Mr. Safka: I'm really lucky to inherit the product and the team I get to work with at Ask because the product is world class. You look at how it's been reviewed across the board and it often comes out on top. At the end of the day what it takes to be successful and grow market share and revenue is part logical and part emotional. One important thing is to make this an iconic brand that connects with hearts and minds of certain set of consumers. That's part of what I'm trying to figure out.

Ad Age: You guys have used a variety of agencies throughout the past year. Do you see any of that changing?

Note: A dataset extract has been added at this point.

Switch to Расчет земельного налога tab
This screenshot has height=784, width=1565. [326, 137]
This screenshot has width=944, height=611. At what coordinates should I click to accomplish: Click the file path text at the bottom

Mr. Safka: My first order of business is to focus on the people. I need to understand who are the Ask customers and look for where the opportunities are. And then we'll sit down in 60 and 90 days to go through a more tactical plan of action. There's a lot of people using Ask today, and I want to find out who they are.

Ad Age: For a while, IAC had described Ask as the "glue" for the rest of the company. Is that strategy still holding true?

Mr. Safka: When the dust settles on IAC, Ask will be the flagship brand of the new IAC. It's going to be very important for us to grow this business, the number of customers and their satisfaction and grow revenue and profits. If there's a spotlight on the business now it'll be even greater once dust settles on the reconstitution of IAC.

Ad Age: The flagship brand of the new IAC -- that's a lot of pressure.

Mr. Safka: Every once in awhile you get a challenge of a lifetime. This is one of the biggest categories of our lifetime. ... There's a lot of upside. I see this as a big challenge but a huge opportunity.